## Goals
1. Reproduce the passage of the column on Jeff Wood's stay of execution, starting with "The column below" and going on through "carry the day.".
2. According to the column on Jeff Wood's stay of execution, under what law was Wood sentenced to death?
3. Write the next part of the column on Jeff Wood's stay of execution, picking up after its final sentence.

## Quoted text
The column below appeared in the August 22, 2008 edition of UT-Austin's Daily Texan newspaper. I'd like to note two corrections: Wood was condemned to death in 1997, not 1996 (my fault); and in the print version, I'm listed as a board member of CEDP, which is false (not my fault). Hooman Hedayati recently asked me to join TSADP as a board member.


Anti-death-penalty activists and the friends, family and supporters of Jeff Wood scored a tremendous victory yesterday when a federal judge granted him a stay of execution. Though Wood's struggle against the state is far from over, gross injustice was not allowed to carry the day.

Wood was condemned to death in 1996 for the murder of Kris Keeran, even though there is a consensus that Wood did not murder, intend to murder or know that a murder was going to take place. He was sentenced to death under the Law of Parties, section 7.02 of the Texas Penal Code, which holds co-defendants criminally responsible for a crime if they act as conspirators. Put another way, the Law of Parties allows for guilt by association. In Wood's case, he was forced to drive a getaway vehicle after Keeran's actual killer, Daniel Reneau, shot Keeran during a convenience store robbery in 1996. Wood was not even in the building when the killing occurred. Bill Bunker, the store's assistant manager who helped plot and even encouraged the robbery, was never charged with any crime. Reneau was executed in 2002.

Yesterday, Jeff's family and friends, activists and supporters from around the world clogged Gov. Rick Perry's inboxes and phone lines with demands that Wood be spared. Even Kris Keeran's father asked that Wood's sentence be commuted. Last summer, Perry set a precedent for Wood's case when he commuted the sentence of Kenneth Foster, who received the death penalty under similar circumstances.

But even though Wood is safe (for now, at least), his example raises hard questions about the Law of Parties and about capital punishment itself. The statute is clearly being used in an unjust and abusive manner when bit players are forced to pay the ultimate price.

It is time to demand that our state's legislators correct this monstrous injustice. The examples of Kenneth Foster and Jeff Wood are not flukes in an otherwise fair system. Foster and Wood represent the sad tale of most death row inmates: indigence and poverty, inadequate representation, withheld testimony, forced confessions and so on. Even if capital punishment were fair, its overall application reeks of bias and flaws - especially in Texas, which leads the nation in executions.

## Information shown
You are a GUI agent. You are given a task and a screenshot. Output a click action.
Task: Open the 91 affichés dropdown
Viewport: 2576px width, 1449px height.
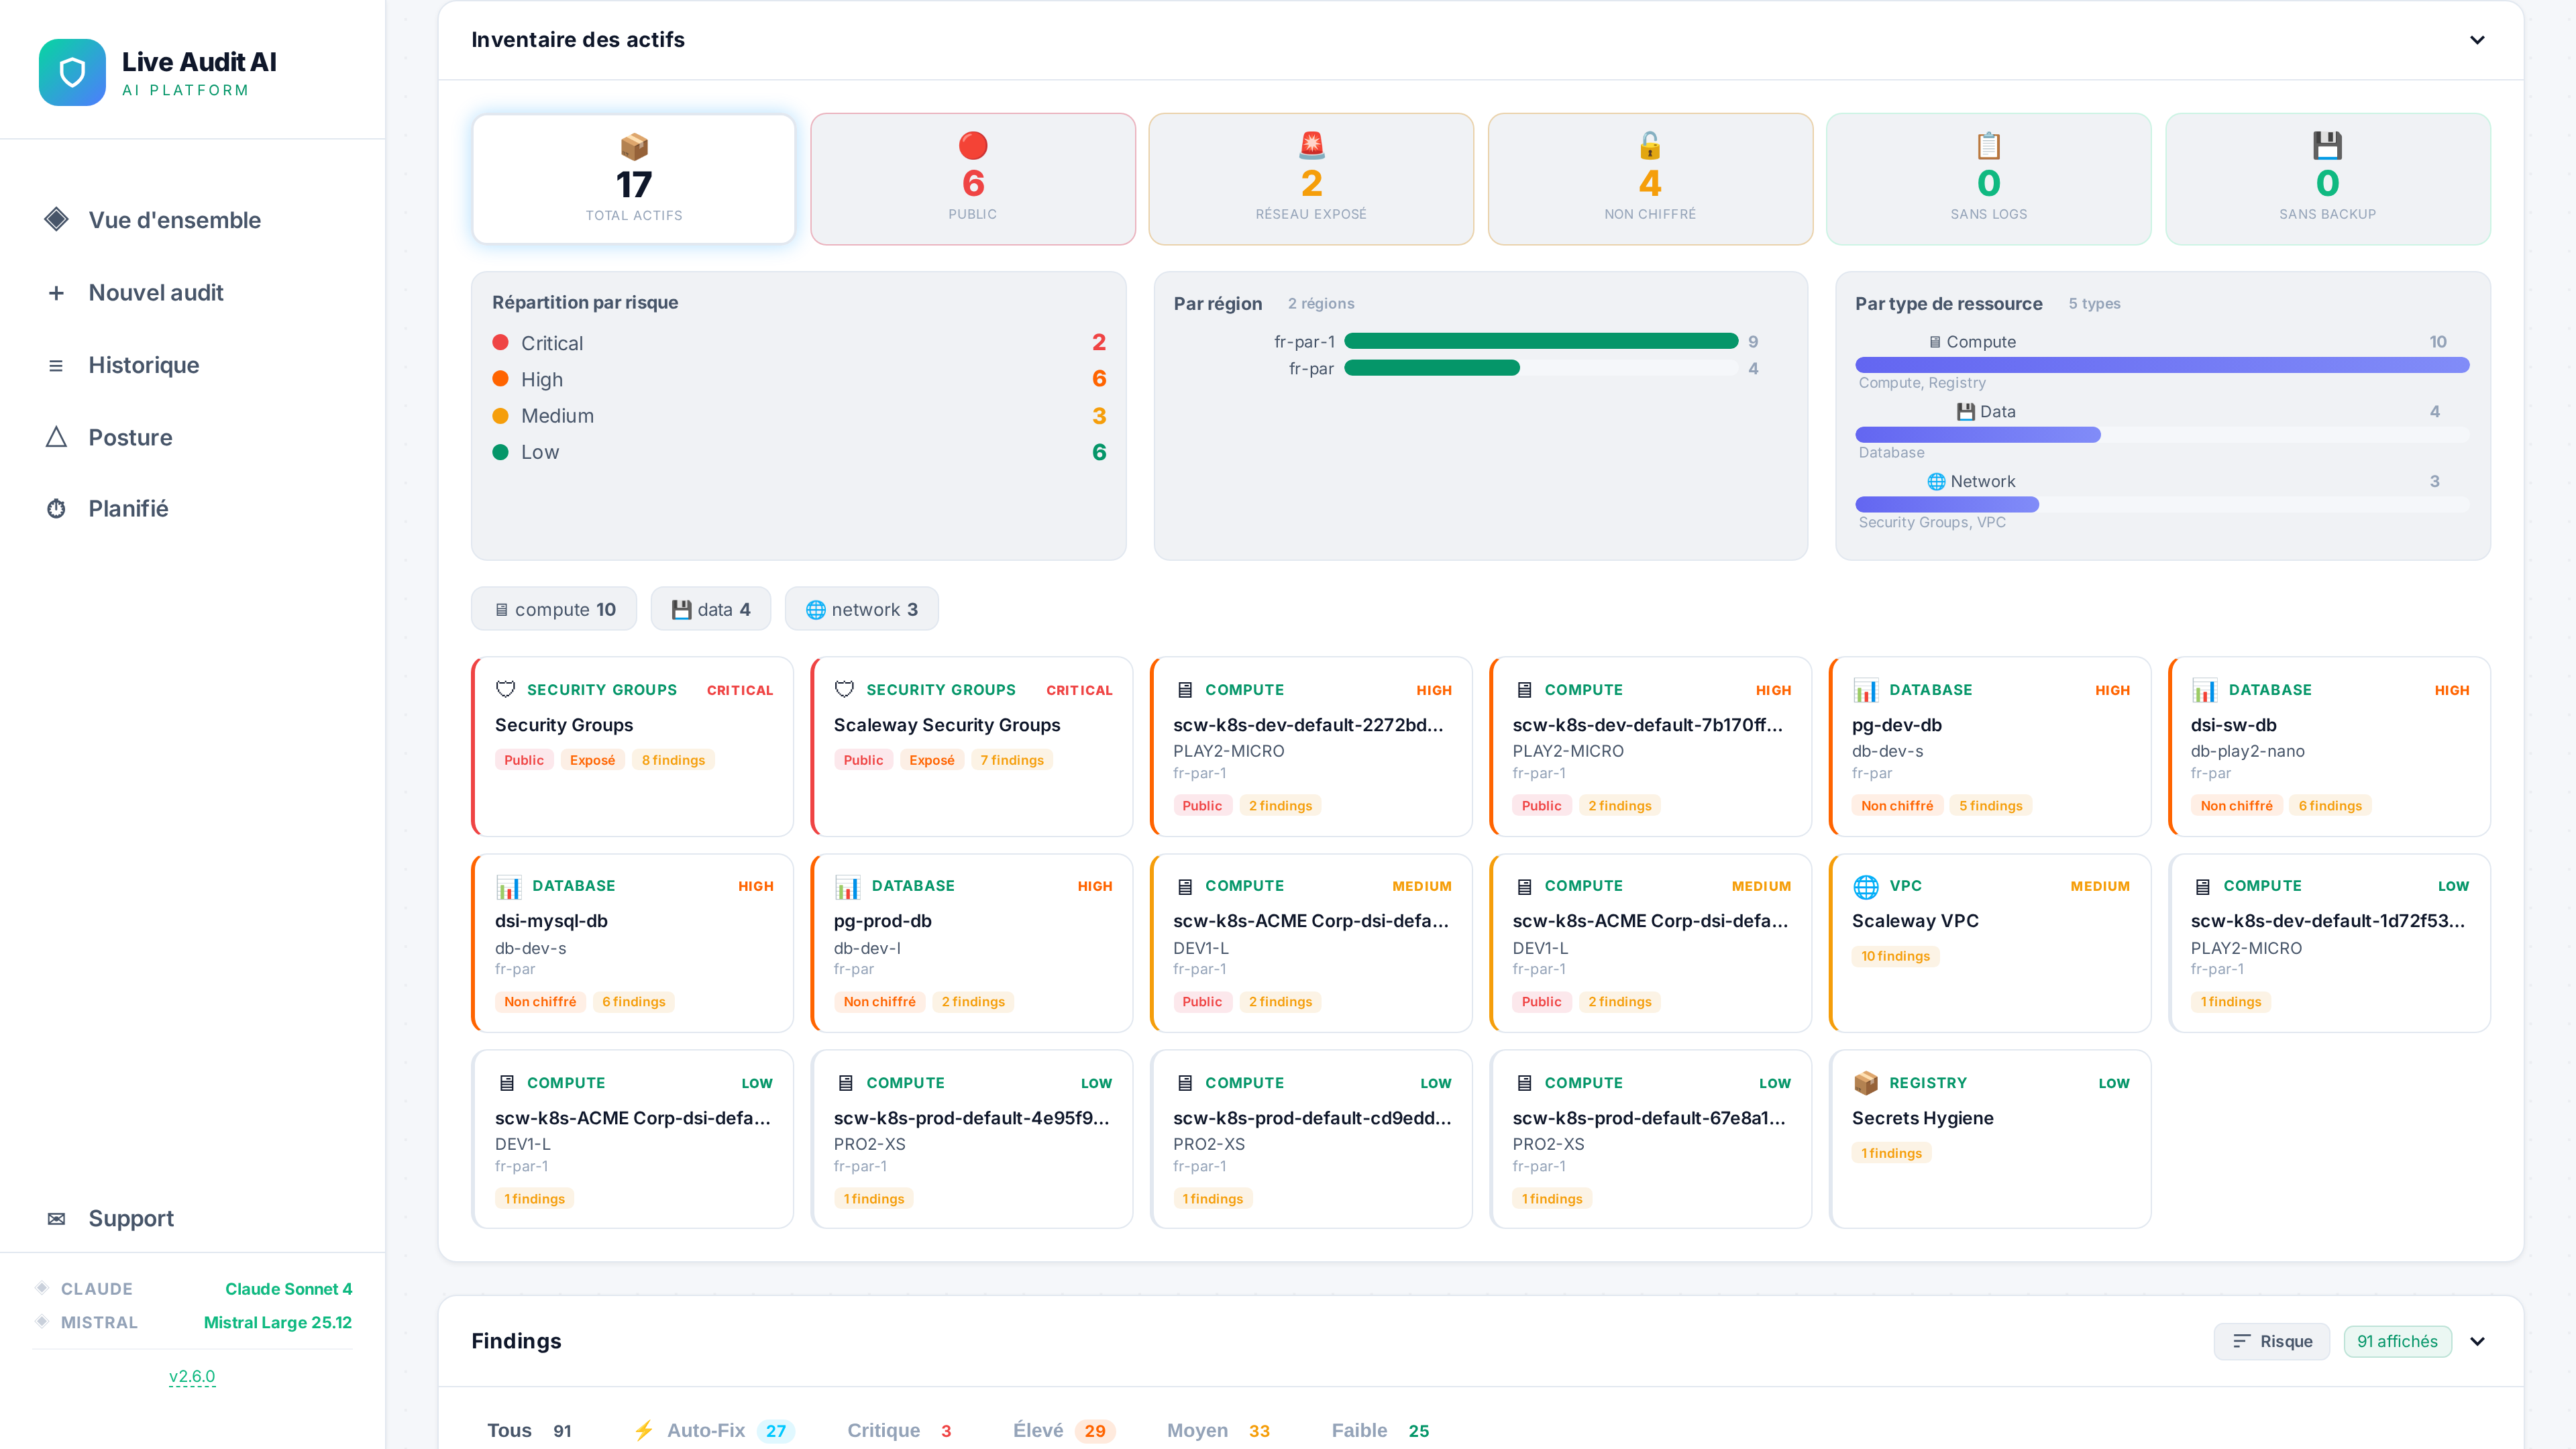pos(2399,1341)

## Exercise results
1.
The column below appeared in the August 22, 2008 edition of UT-Austin's Daily Texan newspaper. I'd like to note two corrections: Wood was condemned to death in 1997, not 1996 (my fault); and in the print version, I'm listed as a board member of CEDP, which is false (not my fault). Hooman Hedayati recently asked me to join TSADP as a board member.


Anti-death-penalty activists and the friends, family and supporters of Jeff Wood scored a tremendous victory yesterday when a federal judge granted him a stay of execution. Though Wood's struggle against the state is far from over, gross injustice was not allowed to carry the day.

2. The Law of Parties, section 7.02 of the Texas Penal Code.

3.
The death penalty is not a deterrent to violent crime, and study after study has shown that it actually costs taxpayers more money than life in prison without possibility of parole, after court fees and prison time are factored in.

Currently, an anti-death-penalty sentiment is gripping the nation, mainly due to the fact that more and more Americans realize that there are serious problems when it comes to meting out the ultimate punishment. However, the problem ultimately rests on the fact that states have been given the right to kill people, not in any particular flaws with the death penalty's application.

The use of violence, force or coercion by the state demands a high burden of proof. In Wood's case, it falls on the state to show that the death penalty can be justified only in terms of what is necessary to guarantee the population's safety or survival. The right to kill people, in other words, is such a powerful concession to the state that it cannot be justified intrinsically. As it happens, there are viable alternatives to the death penalty that also prevent murderers from being released into the general population: namely, life in prison without parole. There is no reason to execute people in the name of protecting others.

It is time that we enter the 21st century - or even the 20th century - by abolishing capital punishment now and forever. We've successfully delayed the state-sponsored murder of Jeff Wood. But we still have a long way to go in this state, and our work is certainly cut out for us.

Visit savejeffwood.com for more information about Jeff Wood's case.

Tedrow is a journalism graduate student and a member of Campaign to End the Death Penalty.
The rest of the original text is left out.